High time for holographic cosmology

On the Origin of Time is an intellectually thrilling book and a worthy sequel to Stephen Hawking’s bestsellers. Thomas Hertog, who was a student and collaborator of Hawking, suggests that it may be viewed as the next book the famous scientist would have written if he were still alive. While addressing fundamental questions about the origin of the cosmos, Hertog sprinkles the text with anecdotes from his interactions with Hawking, easing up on the otherwise intense barrage of ideas and concepts. But despite its relaxed and popular style, the book will be most useful for physicists with a basic education in relativity and quantum theory.

Expanding universes

The book starts with an exhaustive journey through the history of cosmology. It reviews the ancient idea of an eternal mathematical universe, passes through the ages of Copernicus and Newton, and then enters the modern era of Einstein’s universe. Hertog thoroughly explores static and expanding universes, Hoyle’s steady-state cosmos, Hartle and Hawking’s no-boundary universe, Guth’s inflationary universe and Linde’s multiverse with eternal inflation. Everything culminates in the proposal for holographic quantum cosmology that the author developed together with the late Hawking.

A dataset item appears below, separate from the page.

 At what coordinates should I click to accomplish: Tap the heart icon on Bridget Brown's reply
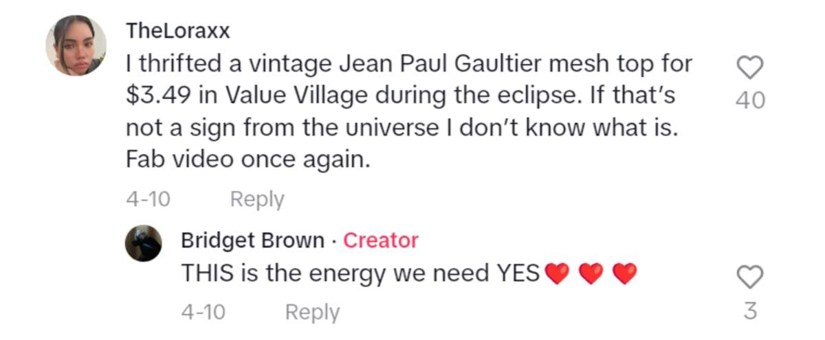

What makes the book especially interesting is its philosophical reflections on the historical evolution of various underlying scientific paradigms. For example, the old Greeks developed the Platonic view that the workings of the world should be governed by eternal mathematical laws. This laid the groundwork for the reductionistic worldview that many scientists – especially particle physicists – subscribe to today.

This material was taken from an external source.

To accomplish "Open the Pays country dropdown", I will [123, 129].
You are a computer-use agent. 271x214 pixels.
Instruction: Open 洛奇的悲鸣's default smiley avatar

Hertog argues that this way of thinking is flawed, especially when confronted with a Big Bang followed by a burst of inflation. Given the supremely fine-tuned structure of our universe, as is necessitated by the existence of atoms, galaxies and ultimately us, how could the universe “know” back at the time of the Big Bang that this fine-tuned world would emerge after inflation and phase transitions?

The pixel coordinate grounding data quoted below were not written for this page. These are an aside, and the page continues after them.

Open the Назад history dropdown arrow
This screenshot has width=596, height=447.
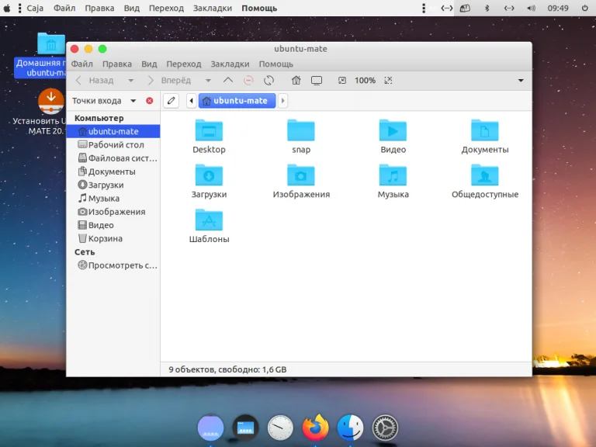pos(130,81)
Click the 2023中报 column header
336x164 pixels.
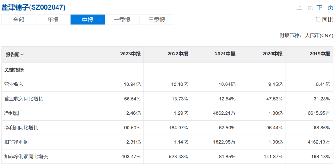point(130,54)
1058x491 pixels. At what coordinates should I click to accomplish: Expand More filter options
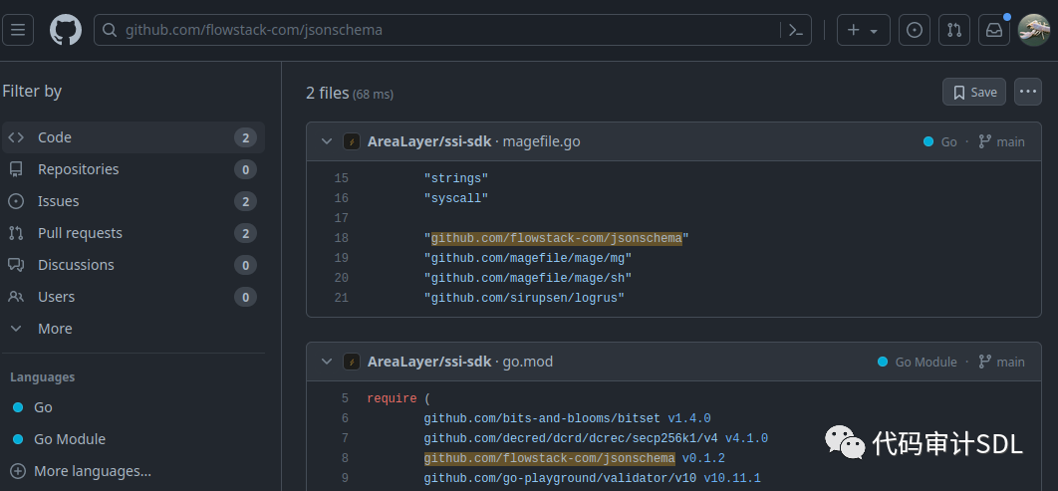[x=55, y=329]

The quest to scientifically understand this apparent intelligent design has led to physical scenarios such as eternal inflation, which produces an infinite collection of pocket universes with their own laws. These ideas blend the anthropic principle – that only a life-friendly universe can be observed – into the narrative of a multiverse.

However, for anthropic reasoning to make sense, one needs to specify what a typical observer would be, observes Hertog, because otherwise the statement is circular. Instead, he argues that one should interpret the history of the universe as an evolutionary process. Not only would physical objects continuously evolve, but also the laws that govern them, thereby building up an enormous chain of frozen accidents analogous to the evolutionary tree of biological species on Earth.

This represents a major paradigm shift as it introduces a retrospective element: one can only understand evolution by looking at it backwards in time. Deterministic and causal explanations apply only at a crude, coarse-grained level, while the precise way that structures and laws play out is governed by accumulated accidents. Essentially the question “how did everything start?” is superseded by the question “how did our universe become as it is today?” This may be seen as adopting a top-down view (into the past) instead of a bottom-up view (from the past).

Hawking criticised traditional cosmology for hiding certain assumptions, in particular the separation of the fundamental laws from initial boundary conditions and from the role of the observer. Instead, one should view the universe, at its most fundamental level, as a quantum superposition of many possible spacetimes, of which the observer is an intrinsic part.

From this Everettian viewpoint, wavefunctions behave like separate branches of reality. A measurement is like a fork in the road, where history divides into different outcomes. This line of thought has significant consequences. The author presents an illuminating analogy with the so-called delayed double-slit experiment, which was first conceived by John Archibald Wheeler. Here the measurement that determines whether an electron behaves as particle or wave is delayed until after the electron has already passed the slit. This demonstrates that the process of observation inflicts a retroactive component which, in a sense, creates the past history of the electron.

The fifth dimension 

Further ingredients are needed to transform this collection of ideas to a concrete proposal, argues Hertog. In short, these are quantum entanglement and holography. Holography has been recognised as a key property of quantum gravity, following Maldacena’s work on quantum black holes. It posits that all the information about the interior of a black hole is encoded at its horizon, which acts like a holographic screen. Inside, a fictitious fifth dimension emerges that plays the role of an energy scale.

A holographic universe would be the polar opposite of a Platonic universe with eternal laws

In Hawking and Hertog’s holographic quantum universe, one considers a Euclidean universe where the role of the holographic screen is played by the surface of our observations. The main idea is that the emergent dimension is time itself! In essence, the observed universe, with all its complexity, is like a holographic screen whose quantum bits encode its past history. Moving from the screen to the interior is equivalent to going back in time, from a highly entangled complex universe to a gradually less structured universe with fading physical laws and less entangled qubits. Eventually no entangled qubits remain. This is the origin of time as well as of the physical laws. Such a holographic universe would be the polar opposite of a Platonic universe with eternal laws.

Could these ideas be tested? Hertog argues that an observable imprint in the spectrum of primordial gravitational waves could be discovered in the future. For now, On the Origin of Time is delightful food for thought.